Она вышла, посмотрела внимательно, успокаивая его глазами:
– Есть, Юра, есть. Здравствуй, Юра. Совсем ты взрослый стал, а прошло-то всего ничего.
Письма лежали в кухне на их столе, покрытом клеенкой в зеленую клетку. От мамы, от отца.
– Думала, отошлю тебе в полевую почту, а потом думаю – заедет он, чует сердце. Я тебе картошки нажарю, садись, Юра.
Он не слушал тетю Дусю, схватил конверты. От Лили письма не было. Сразу стало как-то тускло на кухне, маленькая лампочка еле мерцала под потолком. Может быть, письмо завалилось за стол?
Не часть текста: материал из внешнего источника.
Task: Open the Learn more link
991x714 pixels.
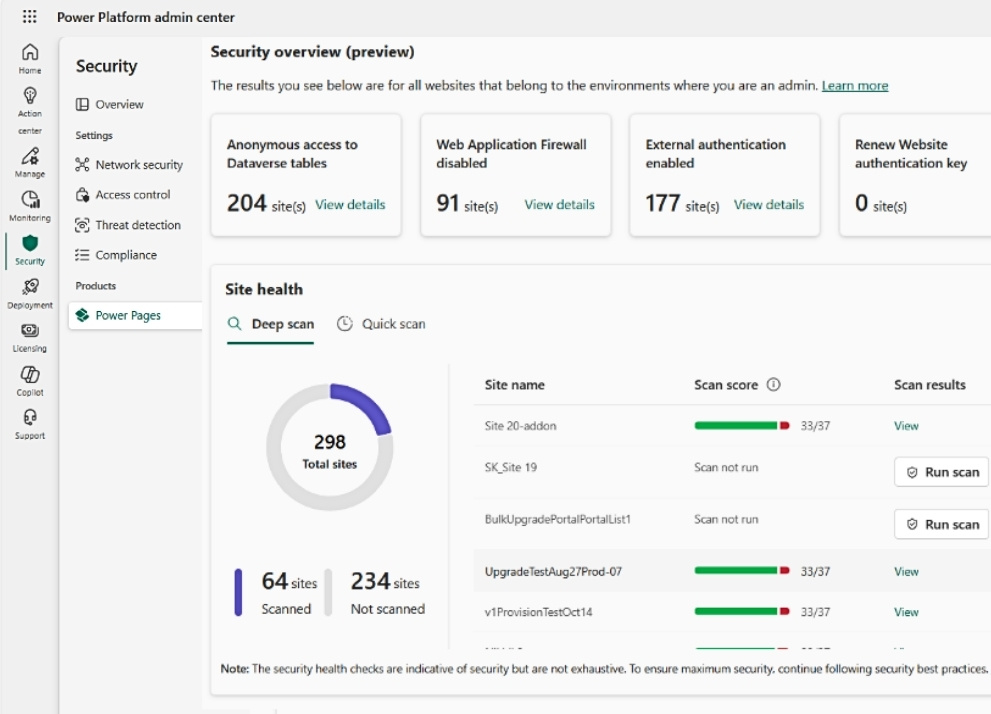Action: click(x=854, y=85)
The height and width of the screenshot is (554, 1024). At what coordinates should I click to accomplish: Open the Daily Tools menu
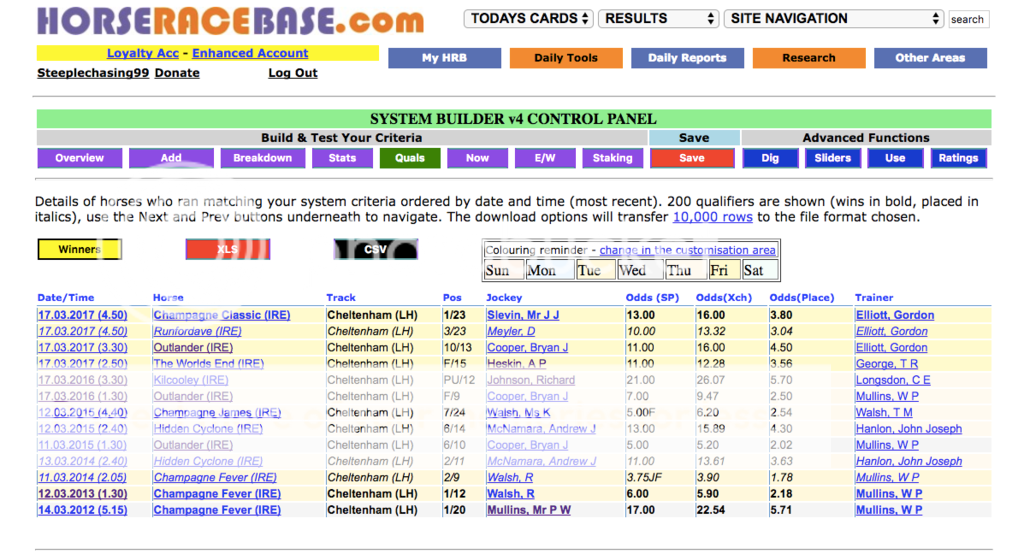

Он заглянул.
– Не было больше Ничего, не ищи, – сказала тетя Дуся.
Он сел на табуретку, стал читать письма. От мамы, от отца, еще от мамы. Они пишут сюда, домой, значит, еще не дошли до них Юрины письма с номером его полевой почты. Как долго идут они, письма! Значит, и Лилино письмо где-то идет, долго идет, а все равно придет.
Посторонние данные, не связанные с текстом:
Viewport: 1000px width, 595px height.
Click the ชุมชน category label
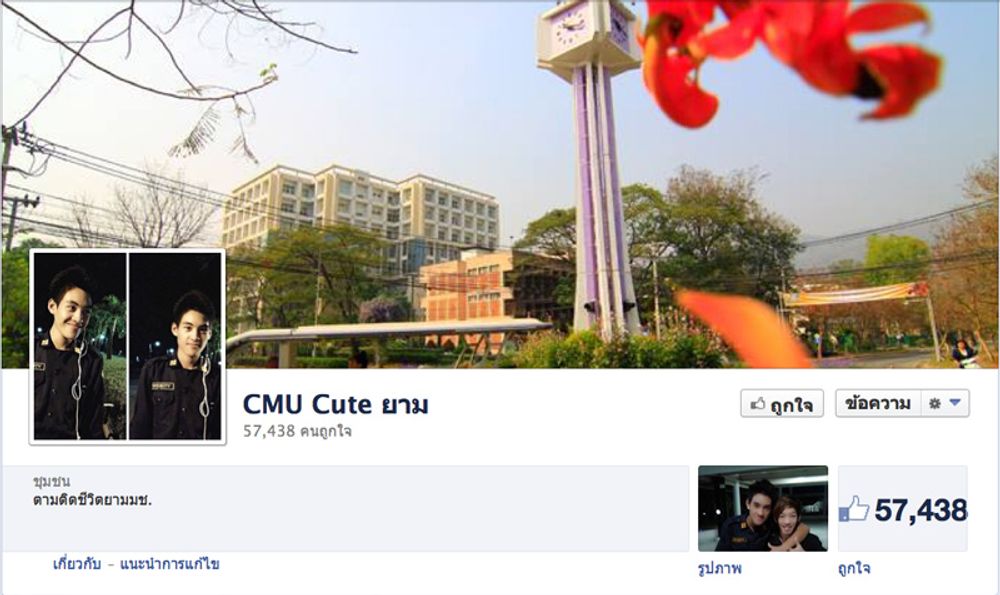point(51,481)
– Взрослый стал, совсем взрослый стал. Слава богу, живы твои. Живы – и слава богу. Поешь картошки, Юра. Мне на завод пора.
– Я сыт, тетя Дуся. Мне надо идти!
Он выскочил во двор. Он вспомнил: цветок. Жив ли его цветок? Лилин цветок с зелеными бледными листиками. Скорее к Валентине. Вдруг показалось, что сейчас он пересечет двор и сразу все узнает – как там Лиля, помнит ли она о нем.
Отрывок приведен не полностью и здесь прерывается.